• _What is required_
What is needed is an exact copy of every line from the one with "Task: Click the #NDCC2019 hashtag" to the end of the entries below, without the pictures.

========

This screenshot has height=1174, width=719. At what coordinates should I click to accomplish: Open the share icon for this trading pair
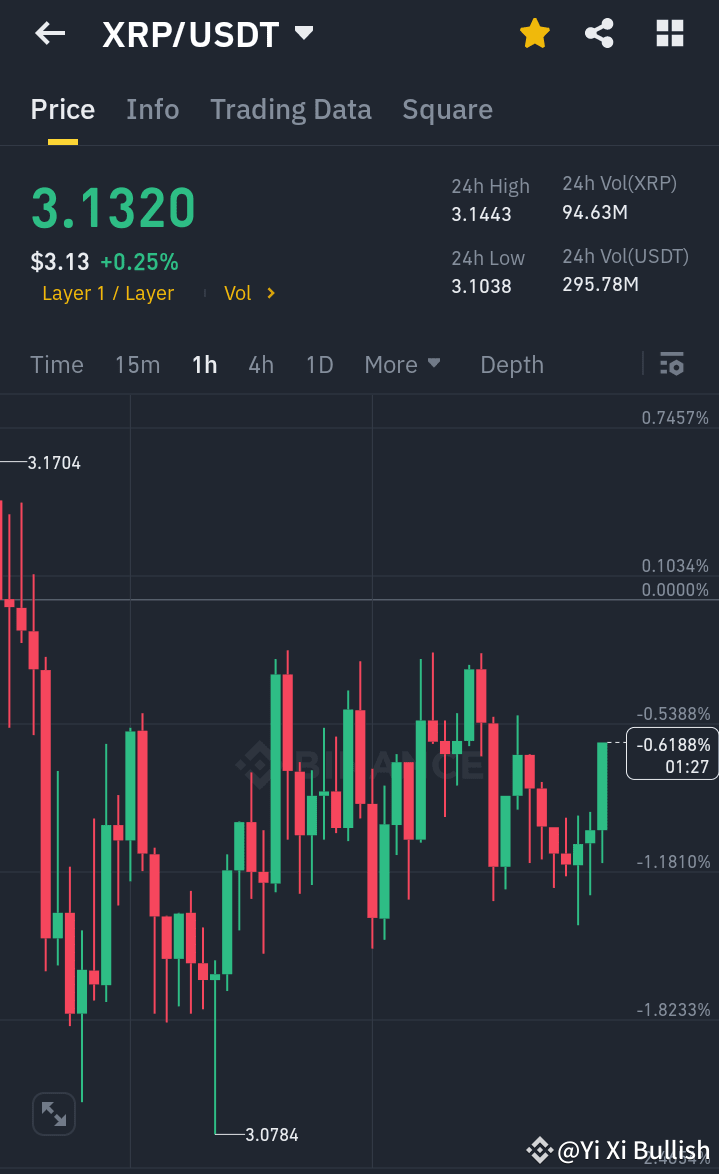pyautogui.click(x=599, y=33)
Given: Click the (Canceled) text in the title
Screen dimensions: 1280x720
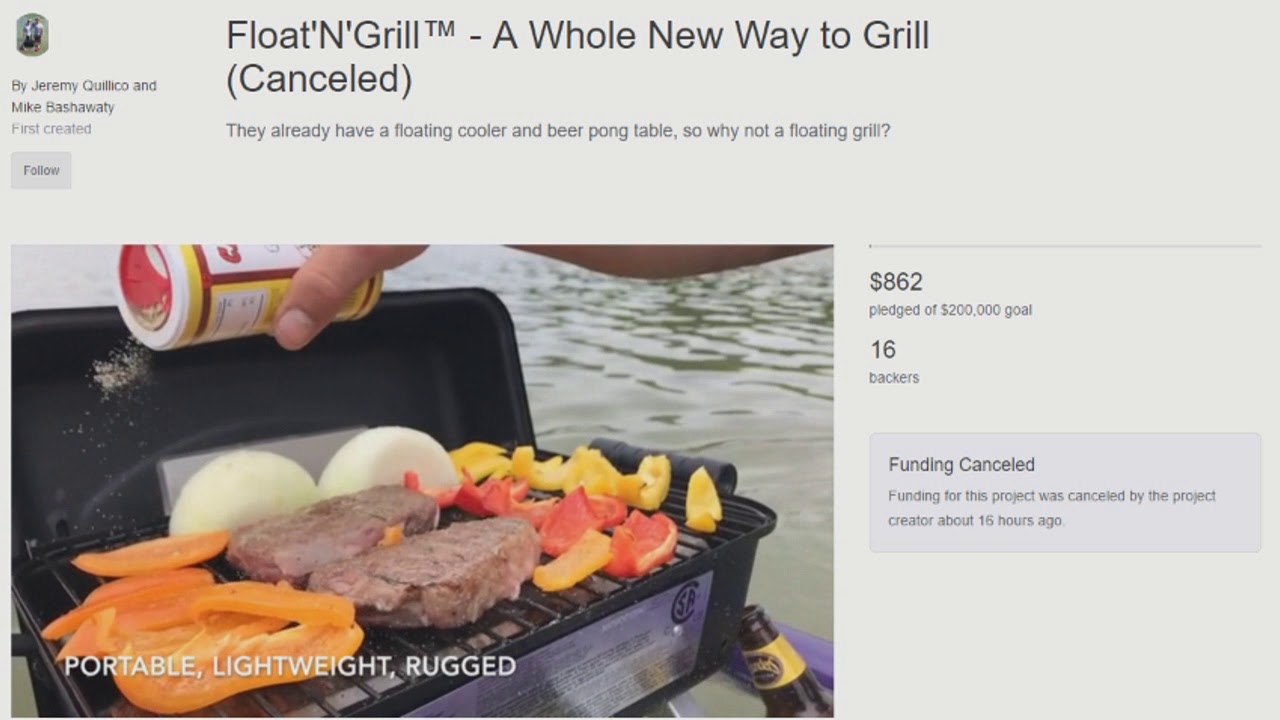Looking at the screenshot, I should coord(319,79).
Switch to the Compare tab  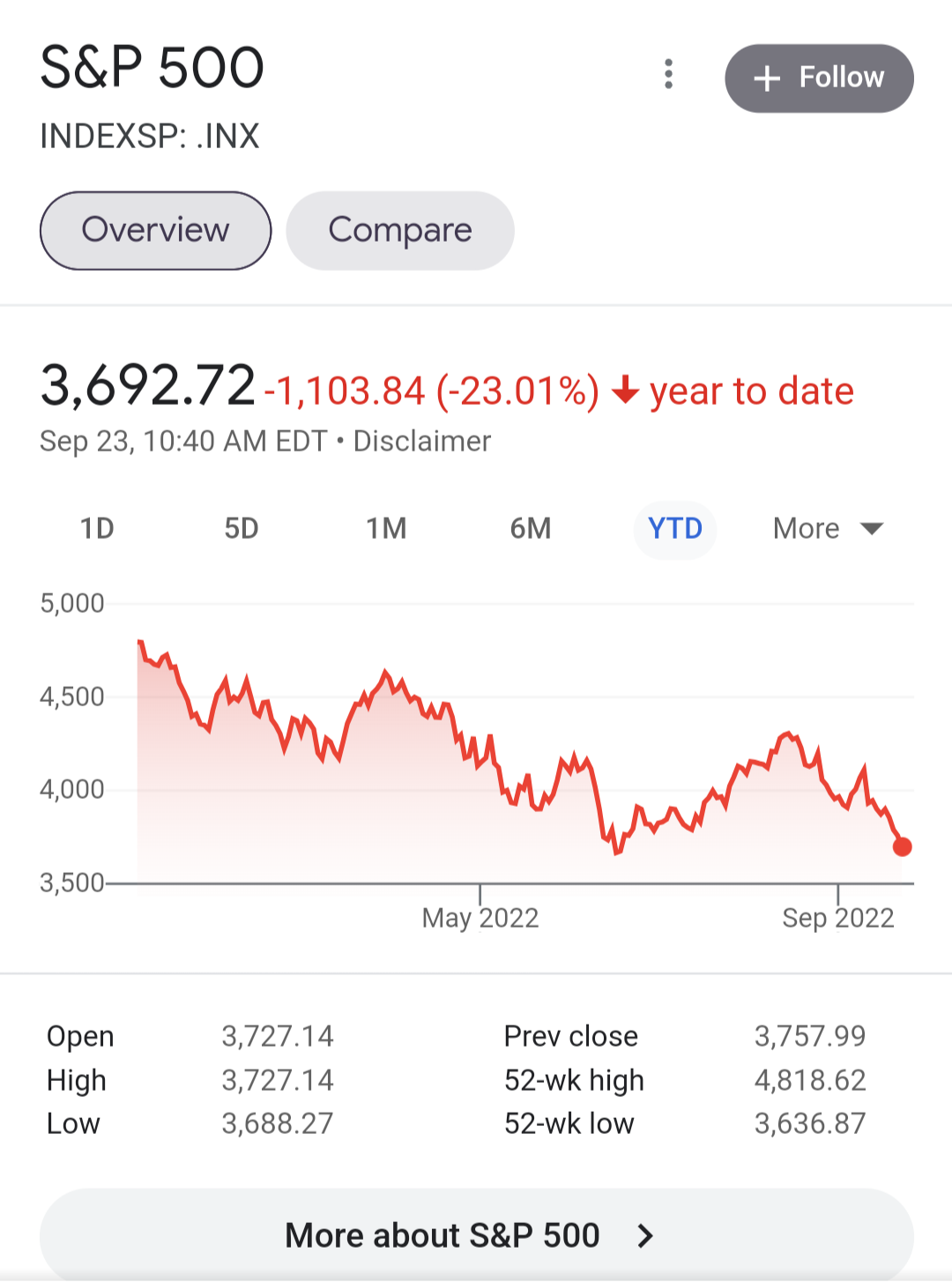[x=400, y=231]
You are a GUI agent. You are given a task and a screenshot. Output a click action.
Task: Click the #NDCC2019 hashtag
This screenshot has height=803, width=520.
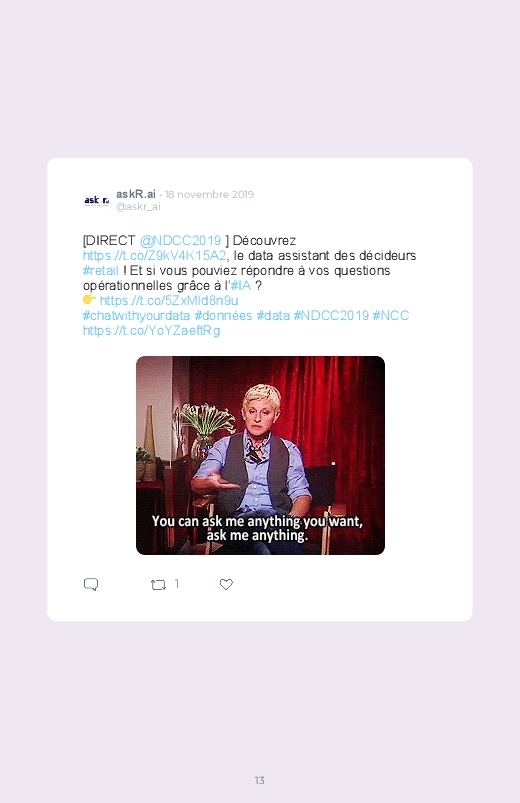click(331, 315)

========

• _Solution to this problem_
Task: Click the #NDCC2019 hashtag
This screenshot has height=803, width=520.
click(331, 315)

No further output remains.